15. Proposed Business Combination

    As previously reported in NSP's Report on Form 8-K, dated March 24, 1999, which was filed on March 25, 1999, NSP and NCE agreed to merge and form Xcel Energy. At the time of the merger, each share of NCE common stock will be exchanged for 1.55 shares of Xcel Energy common stock. NSP shares need not be exchanged and will become Xcel Energy shares on a one-for-one basis. Cash will be paid in lieu of any fractional shares of Xcel Energy common stock.

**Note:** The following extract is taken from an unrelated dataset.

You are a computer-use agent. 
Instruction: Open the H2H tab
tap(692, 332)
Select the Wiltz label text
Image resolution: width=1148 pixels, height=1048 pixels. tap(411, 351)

    The merger requires approval or regulatory review by certain state utilities regulators, the SEC, the FERC, the Nuclear Regulatory Commission and the Federal Communications Commission, and expiration or termination of the waiting period under the Hart-Scott-Rodino Antitrust Improvements Act. During June 1999, shareholders of both NSP and NCE approved the merger. The FERC approved the merger in January 2000. The states of Kansas and Colorado have approved the merger. Merger approval is not required in Michigan, Oklahoma, South Dakota or Wisconsin. NSP and NCE have filed merger applications with regulators in Arizona, Minnesota, New Mexico, North Dakota, Wyoming and Texas, and at the SEC. While NSP cannot guarantee the timing or receipt of the necessary regulatory approvals, NSP currently expects the merger to be completed by the middle of 2000.

    The merger is expected to be a tax-free, stock-for-stock exchange for shareholders of both companies (except for fractional shares), and to be accounted for as a pooling of interests. NSP and NCE have agreed to certain undertakings and limitations regarding the conduct of their businesses prior to the closing of the transaction. At the time of the merger, Xcel Energy will register as a holding company under the Public Utility Holding Company Act of 1935.

    At Dec. 31, 1999, NSP had deferred approximately $25 million of merger costs, pending the consummation of the business combination and consistent with NSP's filed request for regulatory amortization over future periods.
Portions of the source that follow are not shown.